→ **Assignment**
Among the entries, which lines carry the string "Viewport"? Copy every one.

________________________________________

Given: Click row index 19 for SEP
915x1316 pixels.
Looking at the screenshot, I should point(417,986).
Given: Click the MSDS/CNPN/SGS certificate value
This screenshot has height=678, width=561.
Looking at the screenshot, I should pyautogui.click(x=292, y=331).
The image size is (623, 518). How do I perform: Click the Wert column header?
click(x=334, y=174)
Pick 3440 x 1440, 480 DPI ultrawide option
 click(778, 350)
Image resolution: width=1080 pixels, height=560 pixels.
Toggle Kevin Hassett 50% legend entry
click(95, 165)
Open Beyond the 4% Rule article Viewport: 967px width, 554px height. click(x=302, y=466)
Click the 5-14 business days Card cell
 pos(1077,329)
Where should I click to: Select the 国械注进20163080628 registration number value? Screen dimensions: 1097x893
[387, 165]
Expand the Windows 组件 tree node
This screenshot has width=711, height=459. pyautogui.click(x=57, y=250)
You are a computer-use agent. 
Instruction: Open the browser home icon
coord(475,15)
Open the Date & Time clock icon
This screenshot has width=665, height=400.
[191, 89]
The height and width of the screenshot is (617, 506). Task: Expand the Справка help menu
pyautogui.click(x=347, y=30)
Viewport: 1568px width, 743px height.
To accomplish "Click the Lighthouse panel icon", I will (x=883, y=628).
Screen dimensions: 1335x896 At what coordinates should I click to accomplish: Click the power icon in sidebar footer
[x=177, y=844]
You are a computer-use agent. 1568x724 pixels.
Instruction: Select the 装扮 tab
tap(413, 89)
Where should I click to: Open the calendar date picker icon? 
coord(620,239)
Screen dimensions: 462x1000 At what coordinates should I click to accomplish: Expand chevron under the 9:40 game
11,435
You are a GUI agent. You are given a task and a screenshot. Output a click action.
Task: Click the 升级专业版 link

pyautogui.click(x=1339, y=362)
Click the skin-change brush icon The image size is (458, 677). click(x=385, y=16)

________________________________________

→ **Exercise response**
Open Beyond the 4% Rule article Viewport: 967px width, 554px height. click(x=302, y=466)
Viewport: 1568px width, 743px height.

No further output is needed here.